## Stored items
-- Start --
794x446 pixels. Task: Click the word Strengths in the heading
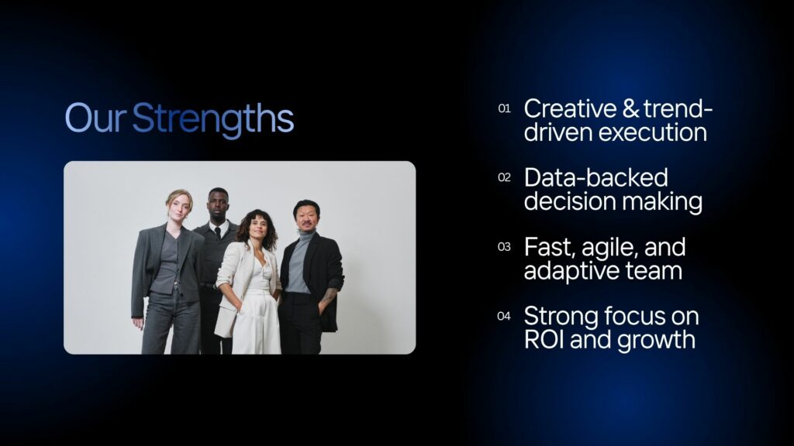click(x=212, y=119)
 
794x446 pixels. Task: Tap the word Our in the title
click(x=95, y=118)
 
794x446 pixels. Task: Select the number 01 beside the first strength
click(x=504, y=108)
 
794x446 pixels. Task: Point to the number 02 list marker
click(x=504, y=177)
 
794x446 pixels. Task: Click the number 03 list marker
click(x=504, y=247)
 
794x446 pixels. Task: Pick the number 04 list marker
click(x=504, y=316)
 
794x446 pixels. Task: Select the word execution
click(x=653, y=132)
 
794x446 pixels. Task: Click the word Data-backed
click(x=596, y=177)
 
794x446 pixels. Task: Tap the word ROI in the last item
click(x=544, y=340)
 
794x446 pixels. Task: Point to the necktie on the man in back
click(x=218, y=232)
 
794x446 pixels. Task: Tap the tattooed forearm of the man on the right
click(x=328, y=296)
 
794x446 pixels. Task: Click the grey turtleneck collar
click(x=306, y=234)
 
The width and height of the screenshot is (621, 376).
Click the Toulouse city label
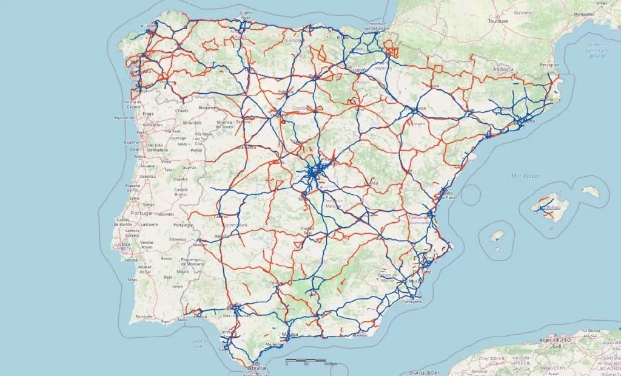point(497,21)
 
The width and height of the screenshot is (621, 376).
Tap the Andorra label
point(503,69)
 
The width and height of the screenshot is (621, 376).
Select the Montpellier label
point(585,13)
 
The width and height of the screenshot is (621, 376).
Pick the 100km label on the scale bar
point(330,364)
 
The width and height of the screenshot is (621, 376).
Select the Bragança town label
point(207,107)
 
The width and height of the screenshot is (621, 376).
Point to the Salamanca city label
point(245,147)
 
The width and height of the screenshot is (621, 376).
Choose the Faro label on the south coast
point(166,320)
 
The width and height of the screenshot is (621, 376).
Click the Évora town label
point(167,258)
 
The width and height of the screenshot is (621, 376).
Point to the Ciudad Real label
point(307,231)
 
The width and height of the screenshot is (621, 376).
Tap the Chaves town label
point(181,111)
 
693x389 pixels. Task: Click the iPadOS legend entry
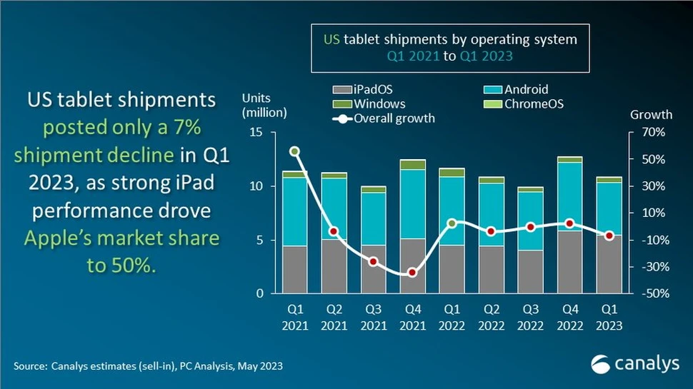(363, 90)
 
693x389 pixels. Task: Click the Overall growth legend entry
(393, 118)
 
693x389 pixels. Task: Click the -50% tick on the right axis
(653, 294)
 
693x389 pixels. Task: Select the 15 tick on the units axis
(256, 133)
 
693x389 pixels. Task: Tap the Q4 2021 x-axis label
(412, 318)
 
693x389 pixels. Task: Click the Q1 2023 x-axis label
(609, 318)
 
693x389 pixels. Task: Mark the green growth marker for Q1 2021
(294, 151)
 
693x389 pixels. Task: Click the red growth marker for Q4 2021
(412, 273)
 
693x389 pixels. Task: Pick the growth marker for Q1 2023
(609, 236)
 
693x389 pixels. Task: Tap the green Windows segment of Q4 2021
(412, 165)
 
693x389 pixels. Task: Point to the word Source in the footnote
(29, 366)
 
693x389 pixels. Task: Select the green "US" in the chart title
(331, 40)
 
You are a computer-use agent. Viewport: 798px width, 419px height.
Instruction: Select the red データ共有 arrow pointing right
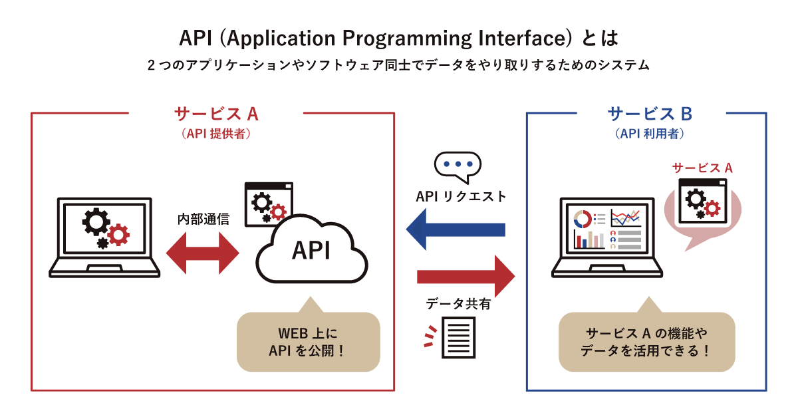(466, 275)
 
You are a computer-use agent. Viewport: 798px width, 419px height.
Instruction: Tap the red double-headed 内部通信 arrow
(202, 253)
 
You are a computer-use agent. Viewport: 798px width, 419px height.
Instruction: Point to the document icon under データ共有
(459, 337)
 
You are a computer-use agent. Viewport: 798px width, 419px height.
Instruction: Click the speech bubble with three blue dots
(457, 166)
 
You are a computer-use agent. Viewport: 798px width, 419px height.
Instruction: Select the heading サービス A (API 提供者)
(216, 114)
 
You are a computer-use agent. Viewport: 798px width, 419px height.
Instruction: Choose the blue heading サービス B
(650, 114)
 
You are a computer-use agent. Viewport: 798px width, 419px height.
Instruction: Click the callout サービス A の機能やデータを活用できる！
(646, 341)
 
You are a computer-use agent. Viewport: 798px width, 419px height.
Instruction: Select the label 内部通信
(203, 219)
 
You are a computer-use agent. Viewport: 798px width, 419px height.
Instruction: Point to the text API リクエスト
(461, 197)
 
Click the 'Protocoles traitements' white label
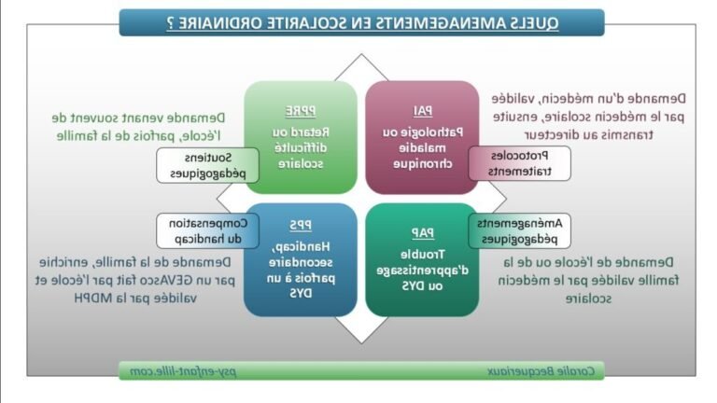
-- End --
## What is needed
Give every line of the items above as a JSON list of strings, one string per line, with blank lines omitted. Leave the pictures out of the answer.

## Answer for the task
[
  "794x446 pixels. Task: Click the word Strengths in the heading",
  "click(x=212, y=119)",
  "794x446 pixels. Task: Tap the word Our in the title",
  "click(x=95, y=118)",
  "794x446 pixels. Task: Select the number 01 beside the first strength",
  "click(x=504, y=108)",
  "794x446 pixels. Task: Point to the number 02 list marker",
  "click(x=504, y=177)",
  "794x446 pixels. Task: Click the number 03 list marker",
  "click(x=504, y=247)",
  "794x446 pixels. Task: Pick the number 04 list marker",
  "click(x=504, y=316)",
  "794x446 pixels. Task: Select the word execution",
  "click(x=653, y=132)",
  "794x446 pixels. Task: Click the word Data-backed",
  "click(x=596, y=177)",
  "794x446 pixels. Task: Tap the word ROI in the last item",
  "click(x=544, y=340)",
  "794x446 pixels. Task: Point to the necktie on the man in back",
  "click(x=218, y=232)",
  "794x446 pixels. Task: Tap the tattooed forearm of the man on the right",
  "click(x=328, y=296)",
  "794x446 pixels. Task: Click the grey turtleneck collar",
  "click(x=306, y=234)",
  "The width and height of the screenshot is (621, 376).",
  "Click the Toulouse city label",
  "point(497,21)",
  "The width and height of the screenshot is (621, 376).",
  "Tap the Andorra label",
  "point(503,69)",
  "The width and height of the screenshot is (621, 376).",
  "Select the Montpellier label",
  "point(585,13)",
  "The width and height of the screenshot is (621, 376).",
  "Pick the 100km label on the scale bar",
  "point(330,364)",
  "The width and height of the screenshot is (621, 376).",
  "Select the Bragança town label",
  "point(207,107)",
  "The width and height of the screenshot is (621, 376).",
  "Point to the Salamanca city label",
  "point(245,147)",
  "The width and height of the screenshot is (621, 376).",
  "Choose the Faro label on the south coast",
  "point(166,320)",
  "The width and height of the screenshot is (621, 376).",
  "Click the Évora town label",
  "point(167,258)",
  "The width and height of the screenshot is (621, 376).",
  "Point to the Ciudad Real label",
  "point(307,231)",
  "The width and height of the screenshot is (621, 376).",
  "Tap the Chaves town label",
  "point(181,111)",
  "693x389 pixels. Task: Click the iPadOS legend entry",
  "(363, 90)",
  "693x389 pixels. Task: Click the Overall growth legend entry",
  "(393, 118)",
  "693x389 pixels. Task: Click the -50% tick on the right axis",
  "(653, 294)",
  "693x389 pixels. Task: Select the 15 tick on the units axis",
  "(256, 133)",
  "693x389 pixels. Task: Tap the Q4 2021 x-axis label",
  "(412, 318)",
  "693x389 pixels. Task: Click the Q1 2023 x-axis label",
  "(609, 318)",
  "693x389 pixels. Task: Mark the green growth marker for Q1 2021",
  "(294, 151)",
  "693x389 pixels. Task: Click the red growth marker for Q4 2021",
  "(412, 273)",
  "693x389 pixels. Task: Pick the growth marker for Q1 2023",
  "(609, 236)",
  "693x389 pixels. Task: Tap the green Windows segment of Q4 2021",
  "(412, 165)",
  "693x389 pixels. Task: Point to the word Source in the footnote",
  "(29, 366)",
  "693x389 pixels. Task: Select the green \"US\" in the chart title",
  "(331, 40)",
  "You are a computer-use agent. Viewport: 798px width, 419px height.",
  "Instruction: Select the red データ共有 arrow pointing right",
  "(466, 275)",
  "You are a computer-use agent. Viewport: 798px width, 419px height.",
  "Instruction: Tap the red double-headed 内部通信 arrow",
  "(202, 253)",
  "You are a computer-use agent. Viewport: 798px width, 419px height.",
  "Instruction: Point to the document icon under データ共有",
  "(459, 337)",
  "You are a computer-use agent. Viewport: 798px width, 419px height.",
  "Instruction: Click the speech bubble with three blue dots",
  "(457, 166)",
  "You are a computer-use agent. Viewport: 798px width, 419px height.",
  "Instruction: Select the heading サービス A (API 提供者)",
  "(216, 114)",
  "You are a computer-use agent. Viewport: 798px width, 419px height.",
  "Instruction: Choose the blue heading サービス B",
  "(650, 114)",
  "You are a computer-use agent. Viewport: 798px width, 419px height.",
  "Instruction: Click the callout サービス A の機能やデータを活用できる！",
  "(646, 341)",
  "You are a computer-use agent. Viewport: 798px width, 419px height.",
  "Instruction: Select the label 内部通信",
  "(203, 219)",
  "You are a computer-use agent. Viewport: 798px width, 419px height.",
  "Instruction: Point to the text API リクエスト",
  "(461, 197)",
  "Click the 'Protocoles traitements' white label"
]